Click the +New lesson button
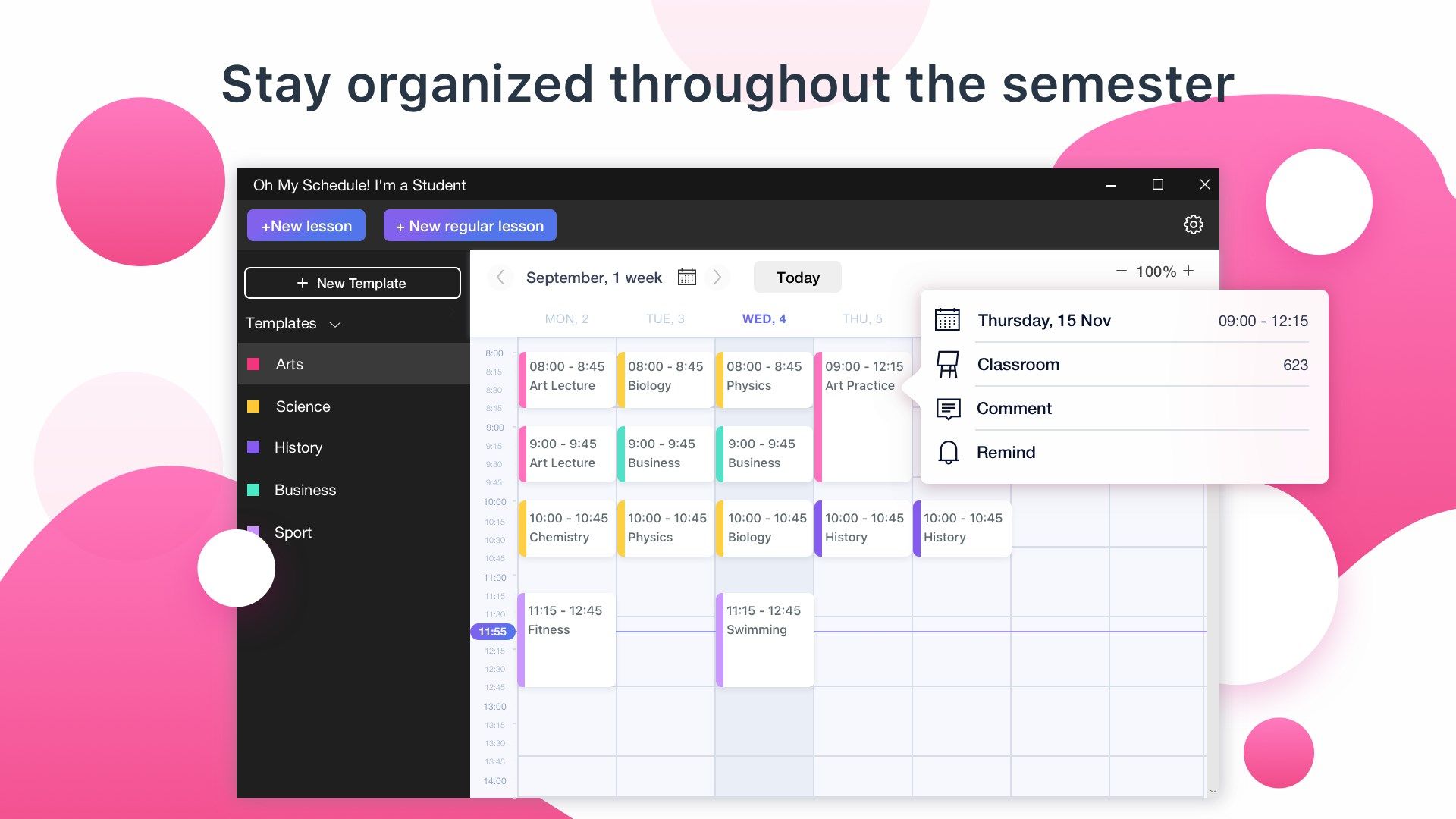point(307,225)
○ ○ ○ ○ ○ ○ ○
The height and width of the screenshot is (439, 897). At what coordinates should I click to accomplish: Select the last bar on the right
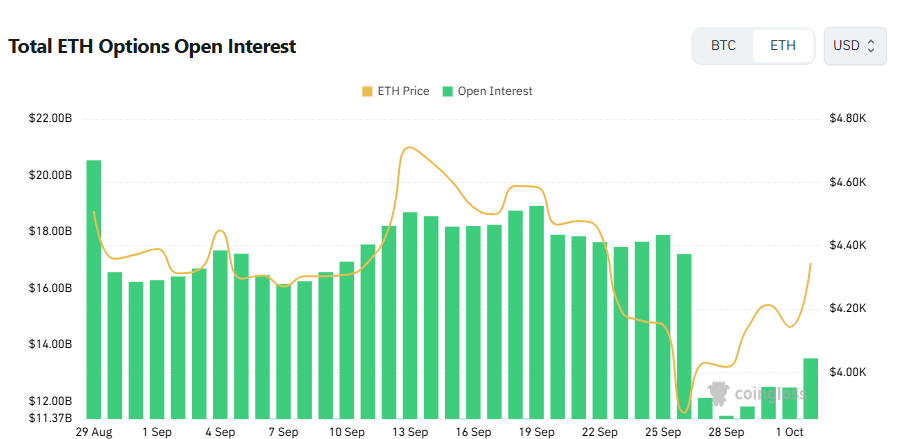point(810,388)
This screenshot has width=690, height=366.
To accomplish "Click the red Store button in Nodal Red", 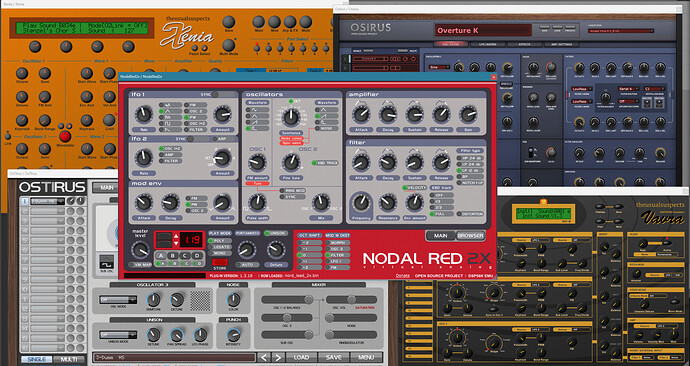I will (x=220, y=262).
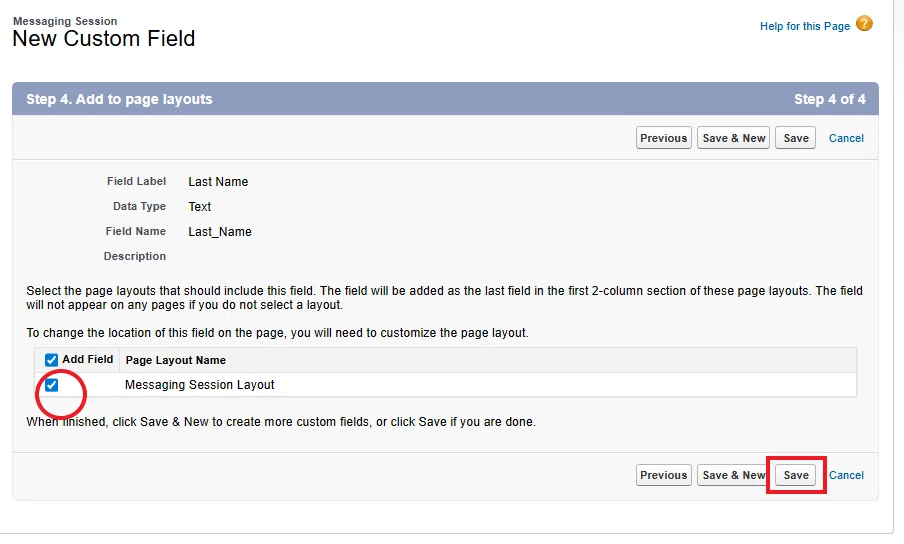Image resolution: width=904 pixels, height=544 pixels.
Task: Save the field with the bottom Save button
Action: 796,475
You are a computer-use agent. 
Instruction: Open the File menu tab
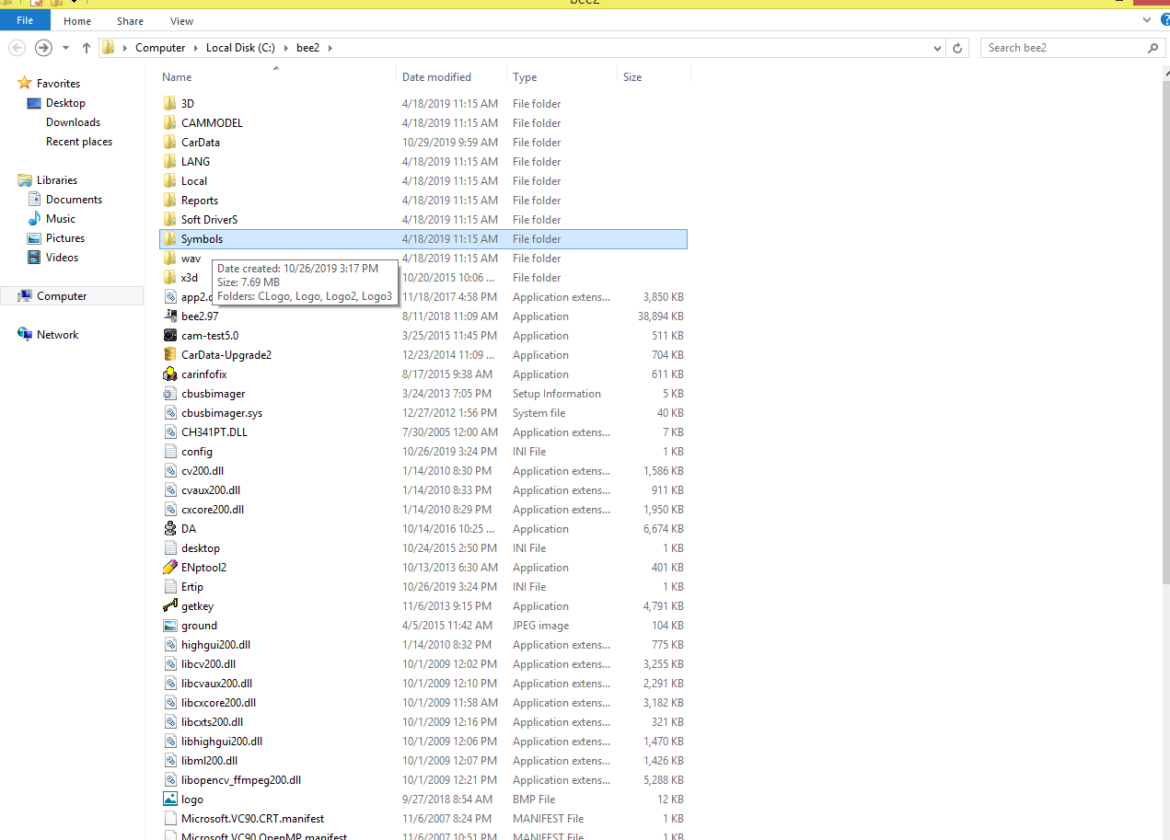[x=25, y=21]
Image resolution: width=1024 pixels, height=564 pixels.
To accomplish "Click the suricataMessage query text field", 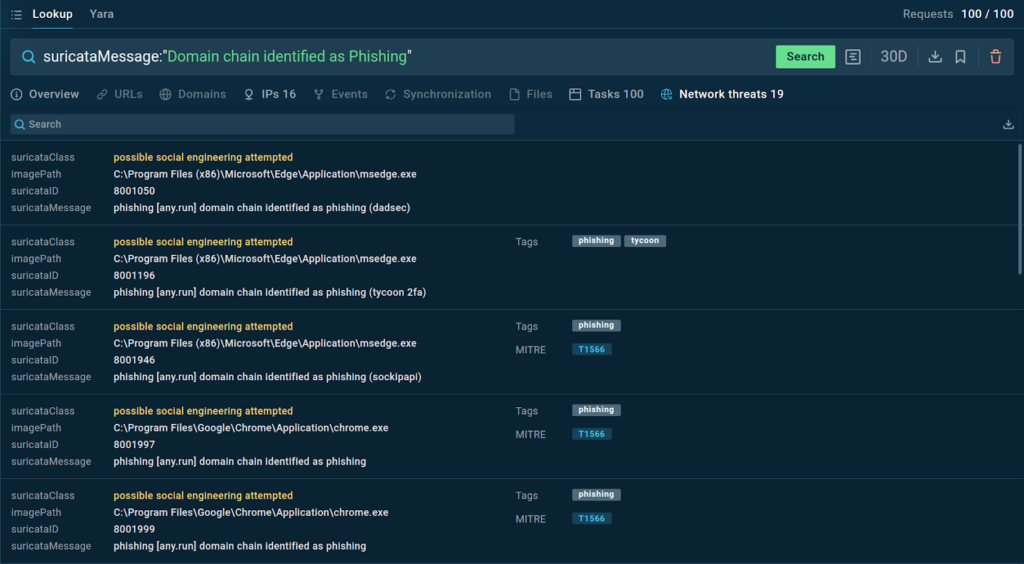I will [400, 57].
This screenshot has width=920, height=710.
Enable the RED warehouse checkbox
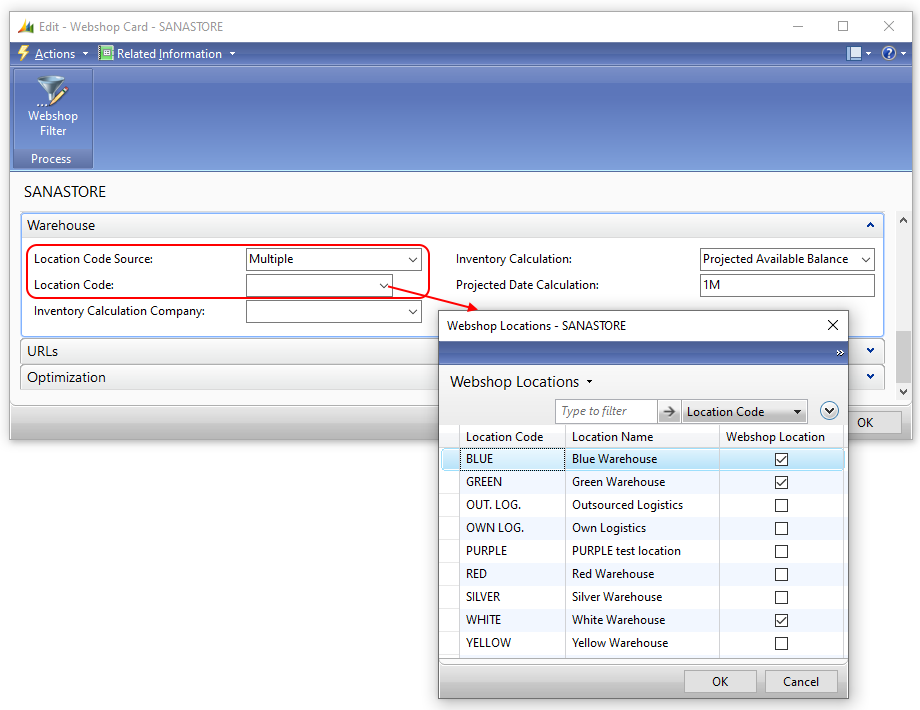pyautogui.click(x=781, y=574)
○ ○ ○ ○ ○ ○ ○
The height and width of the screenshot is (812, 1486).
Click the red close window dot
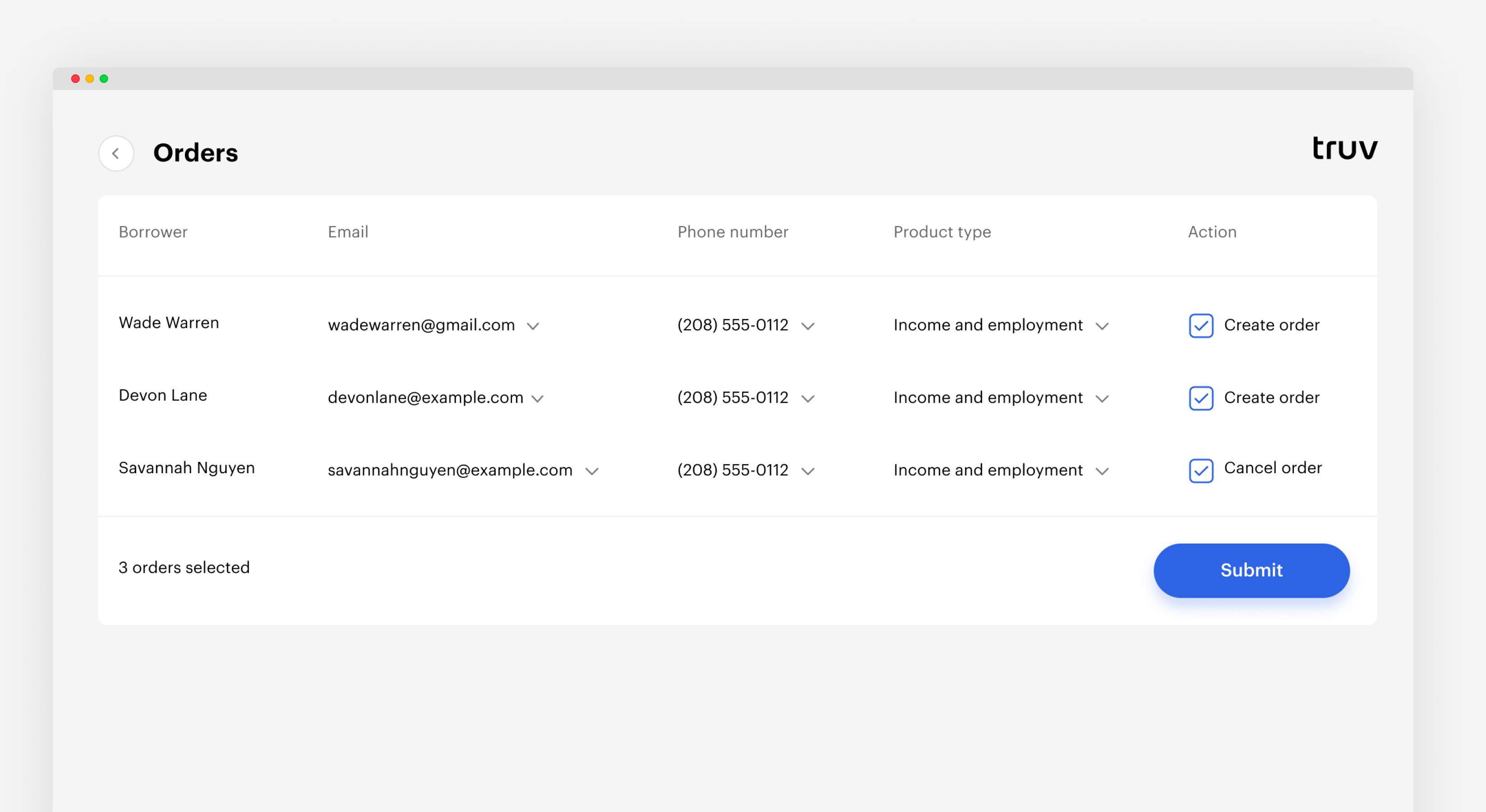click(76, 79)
○ ○ ○ ○ ○ ○ ○
Arrange the lines of the records above as a numbered list, starting with the line that contains "This screenshot has width=920, height=710." and continuing through the line that contains "pyautogui.click(x=781, y=574)", with both lines included and no others. Omit blank lines and leave the pictures out of the answer.

1. This screenshot has width=920, height=710.
2. Enable the RED warehouse checkbox
3. pyautogui.click(x=781, y=574)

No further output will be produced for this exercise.